Climats #26 : Built To Spill, Hélène Ling et Inès Sol Salas

Photo : VDPJ

This could be the saddest dusk ever seen
You turn to a miracle high-alive
Michael Stipe

Peut-on écouter Vauxhall and I de Morrissey sous le franc soleil de juillet ? Et un Antônio Carlos Jobim empêtré dans un crachin de février, c’est toujours du Antônio Carlos Jobim ? Climats met en avant les sorties disques et livres selon la météo.

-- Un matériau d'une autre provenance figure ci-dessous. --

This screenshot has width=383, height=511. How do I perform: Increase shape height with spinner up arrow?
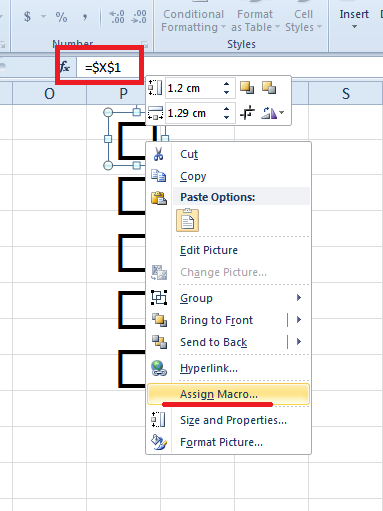[x=227, y=84]
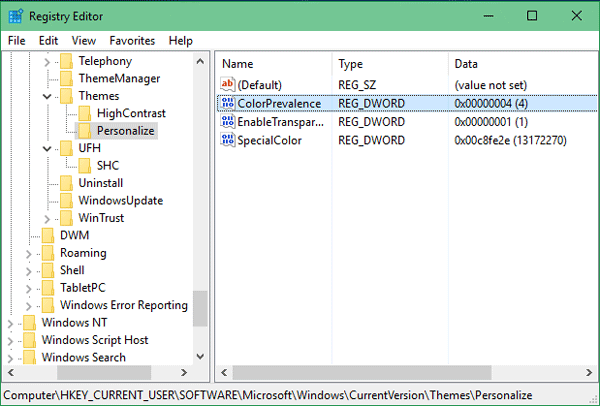Viewport: 600px width, 406px height.
Task: Select the (Default) string value icon
Action: pyautogui.click(x=226, y=85)
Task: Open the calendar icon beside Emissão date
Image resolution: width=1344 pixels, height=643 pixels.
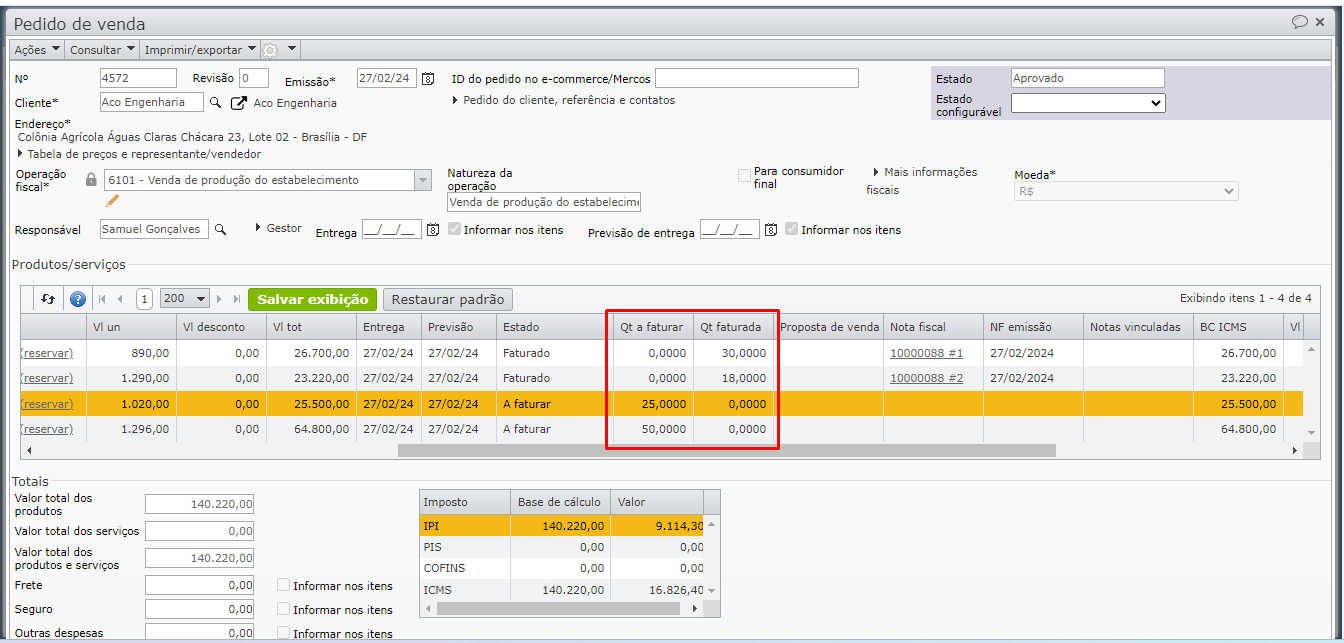Action: pos(428,79)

Doug Martsch semble seul – plutôt, il suinte la solitude. Et c’est bouleversant de sentir cela chez lui, alors qu’il est la personne qui sait le mieux s’entourer au monde. Tenace paradoxe qui raconte assez justement Built To Spill. Ce groupe a ses mystères. Je me souviens, en lisant leurs différents line-up, me demander si tous ces gens existaient vraiment. Le batteur s’appelait Scott Plouf, le bassiste et le guitariste avaient des noms étrangement proches : Brett Nelson et Brett Netson. Sans parler du fascinant Tae Won Yu qui se chargeait des visuels…tout cela ressemblait à une vaste intrigue défiant le réel. Il y a, aussi, la puissante saveur des titres qui ne cessait de me fasciner : There’s nothing wrong with love ou le saisissant Keep it like a secret. Doug Martsch revient avec un nébuleux When the wind forgets your name. Toujours poétiques et définitifs, les albums de Built To Spill font honneur à leurs titres. Ce nouveau disque est une offrande bienvenue. Doug Martsch est allé au Brésil piocher quelques musiciens dans un groupe de jazz psychédélique nommé Oruã. Il en retire de parfaits accompagnateurs qui ne changent pas grand chose à l’identité sonore du groupe. Car Doug Martsch est seul à rêver son groupe et cela, pour toujours. Il chante les yeux fermés, se lance dans des séries d’accords inusités et possède une voix fragile et coupante à la fois. Sur scène, il présente ses nouvelles comètes mélodiques avec une sublime section rythmique composée de Mélanie Radford à la basse et Teresa Esquerra à la batterie. Ces trois là sont incroyables.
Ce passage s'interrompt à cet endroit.